Continuing size reduction in semiconductor manufacturing, and a push toward atomic time and spatial resolution in the field of structural dynamics require, require the development of novel charged-particle sources and instruments. Electron microscopes have recently been combined with pulsed lasers to provide temporal resolution down to sub-ps scale. However, techniques such as radio-frequency cavities provide an alternative. RF fields can also be used to reduce the longitudinal bunch length of pulsed electron beams, such as used for ultrafast electron diffraction (UED). Here the central issue is to gain control over space-charge forces which tend to destroy the quality of the beam. This requires spatial and temporal shaping of the particle bunches from the moment of creation until delivery at the target.
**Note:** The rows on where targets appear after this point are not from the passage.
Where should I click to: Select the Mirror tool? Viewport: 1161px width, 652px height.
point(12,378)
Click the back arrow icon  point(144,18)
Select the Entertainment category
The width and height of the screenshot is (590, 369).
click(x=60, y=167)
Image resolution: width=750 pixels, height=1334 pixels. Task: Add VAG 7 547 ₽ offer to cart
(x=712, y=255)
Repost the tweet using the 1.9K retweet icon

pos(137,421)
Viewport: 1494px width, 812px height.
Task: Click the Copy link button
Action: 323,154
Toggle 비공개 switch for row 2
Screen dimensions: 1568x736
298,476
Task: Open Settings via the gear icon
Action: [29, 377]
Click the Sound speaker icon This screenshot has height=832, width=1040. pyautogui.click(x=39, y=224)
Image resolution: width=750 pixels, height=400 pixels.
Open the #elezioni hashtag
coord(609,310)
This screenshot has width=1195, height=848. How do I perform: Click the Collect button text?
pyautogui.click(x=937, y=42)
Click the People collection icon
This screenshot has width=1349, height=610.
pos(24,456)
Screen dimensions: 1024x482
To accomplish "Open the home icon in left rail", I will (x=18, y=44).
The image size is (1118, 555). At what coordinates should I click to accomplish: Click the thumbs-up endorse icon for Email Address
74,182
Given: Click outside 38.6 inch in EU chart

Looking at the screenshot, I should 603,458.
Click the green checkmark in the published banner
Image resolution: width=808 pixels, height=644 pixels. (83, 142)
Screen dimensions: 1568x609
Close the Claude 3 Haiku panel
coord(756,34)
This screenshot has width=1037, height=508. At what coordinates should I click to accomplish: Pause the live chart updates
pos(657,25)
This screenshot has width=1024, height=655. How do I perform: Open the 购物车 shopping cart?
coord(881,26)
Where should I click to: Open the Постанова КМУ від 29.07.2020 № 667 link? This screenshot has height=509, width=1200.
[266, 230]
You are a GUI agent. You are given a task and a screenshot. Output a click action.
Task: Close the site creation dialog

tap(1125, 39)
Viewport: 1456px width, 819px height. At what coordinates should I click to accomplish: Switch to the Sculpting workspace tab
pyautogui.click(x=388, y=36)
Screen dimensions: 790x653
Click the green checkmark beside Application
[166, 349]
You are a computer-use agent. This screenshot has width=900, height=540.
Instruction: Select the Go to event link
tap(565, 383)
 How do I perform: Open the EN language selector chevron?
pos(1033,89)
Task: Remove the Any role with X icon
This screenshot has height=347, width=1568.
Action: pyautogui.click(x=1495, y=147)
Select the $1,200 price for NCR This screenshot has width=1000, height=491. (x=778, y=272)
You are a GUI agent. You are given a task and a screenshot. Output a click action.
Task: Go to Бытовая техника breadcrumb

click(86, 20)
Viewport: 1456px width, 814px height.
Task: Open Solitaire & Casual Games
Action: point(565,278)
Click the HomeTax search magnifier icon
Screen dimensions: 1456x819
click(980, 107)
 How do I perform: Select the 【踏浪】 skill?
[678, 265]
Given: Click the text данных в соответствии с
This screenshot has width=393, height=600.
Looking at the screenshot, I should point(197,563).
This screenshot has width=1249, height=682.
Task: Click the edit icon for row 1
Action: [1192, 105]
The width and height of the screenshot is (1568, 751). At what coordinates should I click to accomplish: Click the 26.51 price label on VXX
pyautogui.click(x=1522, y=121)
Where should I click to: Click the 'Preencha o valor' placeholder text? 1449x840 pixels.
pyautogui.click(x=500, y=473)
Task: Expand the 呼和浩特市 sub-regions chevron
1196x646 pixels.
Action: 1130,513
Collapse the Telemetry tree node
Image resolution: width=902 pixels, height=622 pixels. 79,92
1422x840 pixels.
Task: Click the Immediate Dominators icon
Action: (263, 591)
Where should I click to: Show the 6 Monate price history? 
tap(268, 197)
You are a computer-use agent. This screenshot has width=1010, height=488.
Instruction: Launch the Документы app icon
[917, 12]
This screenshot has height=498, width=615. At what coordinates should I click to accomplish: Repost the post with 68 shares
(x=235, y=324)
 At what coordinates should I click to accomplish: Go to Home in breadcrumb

I will discuss recent results in which such control allowed single-shot diffraction patterns of crystalline atomic samples to be obtained as well as sub-ps temporal resolution. To extend this technique to biological samples, an electron source that allows for a larger transverse coherence length for a similar target area is being developed, based on trapped atoms. Measurements show that electron temperatures several orders of magnitude lower than for a photo-emission source can be achieved. At the same time, such a source provides unique ion beams with temperatures in the mK range and energy spread well below 1 eV. These may have applications in focused-ion beam instruments, where probesize limitations due to chromatic aberrations can be eliminated.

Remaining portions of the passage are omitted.